Exercise:
What follows is a set of records; repeat all of them exactly.

Stored items
********************

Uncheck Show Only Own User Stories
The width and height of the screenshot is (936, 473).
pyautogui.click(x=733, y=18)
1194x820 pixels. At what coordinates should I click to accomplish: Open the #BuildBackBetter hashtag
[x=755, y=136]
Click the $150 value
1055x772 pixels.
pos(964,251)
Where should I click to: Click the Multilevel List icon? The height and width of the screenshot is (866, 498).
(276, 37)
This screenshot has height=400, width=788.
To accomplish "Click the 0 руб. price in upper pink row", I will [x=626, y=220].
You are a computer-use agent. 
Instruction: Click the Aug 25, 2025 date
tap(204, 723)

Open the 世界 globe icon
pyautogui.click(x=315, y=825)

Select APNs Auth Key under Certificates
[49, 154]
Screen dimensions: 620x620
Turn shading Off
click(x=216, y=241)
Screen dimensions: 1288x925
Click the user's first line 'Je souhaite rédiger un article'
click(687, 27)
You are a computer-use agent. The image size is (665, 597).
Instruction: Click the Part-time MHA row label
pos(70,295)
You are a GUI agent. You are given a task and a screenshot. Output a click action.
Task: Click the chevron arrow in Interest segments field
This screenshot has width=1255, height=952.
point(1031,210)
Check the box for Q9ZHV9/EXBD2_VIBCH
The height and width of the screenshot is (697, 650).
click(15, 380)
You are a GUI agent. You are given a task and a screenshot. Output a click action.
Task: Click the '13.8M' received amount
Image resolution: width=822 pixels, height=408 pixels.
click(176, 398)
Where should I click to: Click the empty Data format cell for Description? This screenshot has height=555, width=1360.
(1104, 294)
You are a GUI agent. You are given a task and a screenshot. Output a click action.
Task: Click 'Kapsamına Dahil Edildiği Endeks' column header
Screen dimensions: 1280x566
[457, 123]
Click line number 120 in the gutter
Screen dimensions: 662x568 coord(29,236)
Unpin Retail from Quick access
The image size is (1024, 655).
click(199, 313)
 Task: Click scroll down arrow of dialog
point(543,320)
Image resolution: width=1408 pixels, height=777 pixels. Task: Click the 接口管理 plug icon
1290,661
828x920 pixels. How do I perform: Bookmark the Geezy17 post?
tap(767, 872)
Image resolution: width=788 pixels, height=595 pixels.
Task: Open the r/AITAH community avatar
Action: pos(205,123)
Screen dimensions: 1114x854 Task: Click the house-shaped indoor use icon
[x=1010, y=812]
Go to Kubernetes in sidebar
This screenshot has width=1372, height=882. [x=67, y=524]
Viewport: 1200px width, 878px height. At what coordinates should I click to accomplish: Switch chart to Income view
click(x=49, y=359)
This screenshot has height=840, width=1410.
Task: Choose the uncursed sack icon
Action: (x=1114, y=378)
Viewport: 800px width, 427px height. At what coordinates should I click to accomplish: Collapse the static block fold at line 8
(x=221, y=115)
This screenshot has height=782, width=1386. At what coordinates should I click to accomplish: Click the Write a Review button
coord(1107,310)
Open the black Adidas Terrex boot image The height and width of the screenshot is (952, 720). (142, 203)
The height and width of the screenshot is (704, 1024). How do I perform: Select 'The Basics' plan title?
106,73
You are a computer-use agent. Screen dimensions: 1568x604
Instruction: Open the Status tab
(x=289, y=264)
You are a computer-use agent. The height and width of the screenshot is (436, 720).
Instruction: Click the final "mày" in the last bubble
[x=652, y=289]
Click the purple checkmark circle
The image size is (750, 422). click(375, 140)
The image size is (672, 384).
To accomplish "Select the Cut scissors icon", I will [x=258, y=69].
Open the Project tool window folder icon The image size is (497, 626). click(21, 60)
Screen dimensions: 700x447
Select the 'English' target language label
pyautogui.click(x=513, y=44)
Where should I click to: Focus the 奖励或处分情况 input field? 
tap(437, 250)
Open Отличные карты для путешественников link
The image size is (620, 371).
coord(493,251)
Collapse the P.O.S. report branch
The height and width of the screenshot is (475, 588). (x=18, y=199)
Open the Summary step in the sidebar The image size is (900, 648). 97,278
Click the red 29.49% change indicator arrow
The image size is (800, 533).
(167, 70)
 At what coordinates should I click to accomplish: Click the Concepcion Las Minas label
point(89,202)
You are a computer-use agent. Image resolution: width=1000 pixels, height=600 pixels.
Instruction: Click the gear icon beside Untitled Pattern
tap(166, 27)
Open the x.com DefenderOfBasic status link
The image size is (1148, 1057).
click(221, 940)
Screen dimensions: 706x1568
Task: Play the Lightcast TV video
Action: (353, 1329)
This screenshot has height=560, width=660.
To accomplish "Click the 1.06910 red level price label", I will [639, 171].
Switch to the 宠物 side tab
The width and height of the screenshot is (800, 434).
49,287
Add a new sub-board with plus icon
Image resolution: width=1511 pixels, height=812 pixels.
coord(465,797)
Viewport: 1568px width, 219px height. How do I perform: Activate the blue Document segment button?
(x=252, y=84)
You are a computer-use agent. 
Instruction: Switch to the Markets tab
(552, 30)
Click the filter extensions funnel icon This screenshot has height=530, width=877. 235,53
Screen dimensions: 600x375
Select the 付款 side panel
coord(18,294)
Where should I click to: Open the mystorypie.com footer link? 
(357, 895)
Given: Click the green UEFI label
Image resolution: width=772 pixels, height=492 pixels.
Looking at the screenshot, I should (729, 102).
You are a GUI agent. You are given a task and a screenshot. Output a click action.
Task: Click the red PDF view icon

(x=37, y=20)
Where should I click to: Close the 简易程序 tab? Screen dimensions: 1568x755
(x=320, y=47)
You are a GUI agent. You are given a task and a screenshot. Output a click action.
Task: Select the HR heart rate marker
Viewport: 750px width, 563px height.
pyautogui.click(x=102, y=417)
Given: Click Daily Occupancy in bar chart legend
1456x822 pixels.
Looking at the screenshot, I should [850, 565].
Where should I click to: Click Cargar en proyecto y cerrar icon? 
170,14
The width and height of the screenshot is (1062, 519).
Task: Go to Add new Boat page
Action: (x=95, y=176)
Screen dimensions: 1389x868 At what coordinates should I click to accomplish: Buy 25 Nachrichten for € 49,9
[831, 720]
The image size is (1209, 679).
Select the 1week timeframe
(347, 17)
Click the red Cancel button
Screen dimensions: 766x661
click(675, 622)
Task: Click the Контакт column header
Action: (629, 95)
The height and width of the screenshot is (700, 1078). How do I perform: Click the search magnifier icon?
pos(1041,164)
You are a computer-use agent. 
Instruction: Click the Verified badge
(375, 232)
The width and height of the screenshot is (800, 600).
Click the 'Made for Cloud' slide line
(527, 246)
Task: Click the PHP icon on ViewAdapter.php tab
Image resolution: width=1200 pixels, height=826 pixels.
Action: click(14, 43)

********************

Solution to the problem:
Uncheck Show Only Own User Stories
The width and height of the screenshot is (936, 473).
pyautogui.click(x=733, y=18)
1194x820 pixels. At what coordinates should I click to accomplish: Open the #BuildBackBetter hashtag
[x=755, y=136]
Click the $150 value
1055x772 pixels.
pos(964,251)
Where should I click to: Click the Multilevel List icon? The height and width of the screenshot is (866, 498).
(276, 37)
This screenshot has height=400, width=788.
To accomplish "Click the 0 руб. price in upper pink row", I will [x=626, y=220].
You are a computer-use agent. 
Instruction: Click the Aug 25, 2025 date
tap(204, 723)

Open the 世界 globe icon
pyautogui.click(x=315, y=825)

Select APNs Auth Key under Certificates
[49, 154]
Screen dimensions: 620x620
Turn shading Off
click(x=216, y=241)
Screen dimensions: 1288x925
Click the user's first line 'Je souhaite rédiger un article'
click(687, 27)
You are a computer-use agent. The image size is (665, 597).
Instruction: Click the Part-time MHA row label
pos(70,295)
You are a GUI agent. You are given a task and a screenshot. Output a click action.
Task: Click the chevron arrow in Interest segments field
This screenshot has width=1255, height=952.
point(1031,210)
Check the box for Q9ZHV9/EXBD2_VIBCH
The height and width of the screenshot is (697, 650).
click(15, 380)
You are a GUI agent. You are given a task and a screenshot. Output a click action.
Task: Click the '13.8M' received amount
Image resolution: width=822 pixels, height=408 pixels.
click(176, 398)
Where should I click to: Click the empty Data format cell for Description? This screenshot has height=555, width=1360.
(1104, 294)
You are a GUI agent. You are given a task and a screenshot. Output a click action.
Task: Click 'Kapsamına Dahil Edildiği Endeks' column header
Screen dimensions: 1280x566
[457, 123]
Click line number 120 in the gutter
Screen dimensions: 662x568 coord(29,236)
Unpin Retail from Quick access
The image size is (1024, 655).
click(199, 313)
 Task: Click scroll down arrow of dialog
point(543,320)
Image resolution: width=1408 pixels, height=777 pixels. Task: Click the 接口管理 plug icon
1290,661
828x920 pixels. How do I perform: Bookmark the Geezy17 post?
tap(767, 872)
Image resolution: width=788 pixels, height=595 pixels.
Task: Open the r/AITAH community avatar
Action: pos(205,123)
Screen dimensions: 1114x854 Task: Click the house-shaped indoor use icon
[x=1010, y=812]
Go to Kubernetes in sidebar
This screenshot has width=1372, height=882. [x=67, y=524]
Viewport: 1200px width, 878px height. At what coordinates should I click to accomplish: Switch chart to Income view
click(x=49, y=359)
This screenshot has height=840, width=1410.
Task: Choose the uncursed sack icon
Action: (x=1114, y=378)
Viewport: 800px width, 427px height. At what coordinates should I click to accomplish: Collapse the static block fold at line 8
(x=221, y=115)
This screenshot has height=782, width=1386. At what coordinates should I click to accomplish: Click the Write a Review button
coord(1107,310)
Open the black Adidas Terrex boot image The height and width of the screenshot is (952, 720). (142, 203)
The height and width of the screenshot is (704, 1024). How do I perform: Select 'The Basics' plan title?
106,73
You are a computer-use agent. Screen dimensions: 1568x604
Instruction: Open the Status tab
(x=289, y=264)
You are a computer-use agent. The height and width of the screenshot is (436, 720).
Instruction: Click the final "mày" in the last bubble
[x=652, y=289]
Click the purple checkmark circle
The image size is (750, 422). click(375, 140)
The image size is (672, 384).
To accomplish "Select the Cut scissors icon", I will [x=258, y=69].
Open the Project tool window folder icon The image size is (497, 626). click(21, 60)
Screen dimensions: 700x447
Select the 'English' target language label
pyautogui.click(x=513, y=44)
Where should I click to: Focus the 奖励或处分情况 input field? 
tap(437, 250)
Open Отличные карты для путешественников link
The image size is (620, 371).
coord(493,251)
Collapse the P.O.S. report branch
The height and width of the screenshot is (475, 588). (x=18, y=199)
Open the Summary step in the sidebar The image size is (900, 648). 97,278
Click the red 29.49% change indicator arrow
The image size is (800, 533).
(167, 70)
 At what coordinates should I click to accomplish: Click the Concepcion Las Minas label
point(89,202)
You are a computer-use agent. Image resolution: width=1000 pixels, height=600 pixels.
Instruction: Click the gear icon beside Untitled Pattern
tap(166, 27)
Open the x.com DefenderOfBasic status link
The image size is (1148, 1057).
click(221, 940)
Screen dimensions: 706x1568
Task: Play the Lightcast TV video
Action: (353, 1329)
This screenshot has height=560, width=660.
To accomplish "Click the 1.06910 red level price label", I will [639, 171].
Switch to the 宠物 side tab
The width and height of the screenshot is (800, 434).
49,287
Add a new sub-board with plus icon
Image resolution: width=1511 pixels, height=812 pixels.
coord(465,797)
Viewport: 1568px width, 219px height. How do I perform: Activate the blue Document segment button?
(x=252, y=84)
You are a computer-use agent. 
Instruction: Switch to the Markets tab
(552, 30)
Click the filter extensions funnel icon This screenshot has height=530, width=877. 235,53
Screen dimensions: 600x375
Select the 付款 side panel
coord(18,294)
Where should I click to: Open the mystorypie.com footer link? 
(357, 895)
Given: Click the green UEFI label
Image resolution: width=772 pixels, height=492 pixels.
Looking at the screenshot, I should (729, 102).
You are a GUI agent. You are given a task and a screenshot. Output a click action.
Task: Click the red PDF view icon

(x=37, y=20)
Where should I click to: Close the 简易程序 tab? Screen dimensions: 1568x755
(x=320, y=47)
You are a GUI agent. You are given a task and a screenshot. Output a click action.
Task: Select the HR heart rate marker
Viewport: 750px width, 563px height.
pyautogui.click(x=102, y=417)
Given: Click Daily Occupancy in bar chart legend
1456x822 pixels.
Looking at the screenshot, I should [850, 565].
Where should I click to: Click Cargar en proyecto y cerrar icon? 
170,14
The width and height of the screenshot is (1062, 519).
Task: Go to Add new Boat page
Action: (x=95, y=176)
Screen dimensions: 1389x868 At what coordinates should I click to accomplish: Buy 25 Nachrichten for € 49,9
[831, 720]
The image size is (1209, 679).
Select the 1week timeframe
(347, 17)
Click the red Cancel button
Screen dimensions: 766x661
click(675, 622)
Task: Click the Контакт column header
Action: (629, 95)
The height and width of the screenshot is (700, 1078). How do I perform: Click the search magnifier icon?
pos(1041,164)
You are a computer-use agent. 
Instruction: Click the Verified badge
(375, 232)
The width and height of the screenshot is (800, 600).
Click the 'Made for Cloud' slide line
(527, 246)
Task: Click the PHP icon on ViewAdapter.php tab
Image resolution: width=1200 pixels, height=826 pixels.
Action: click(14, 43)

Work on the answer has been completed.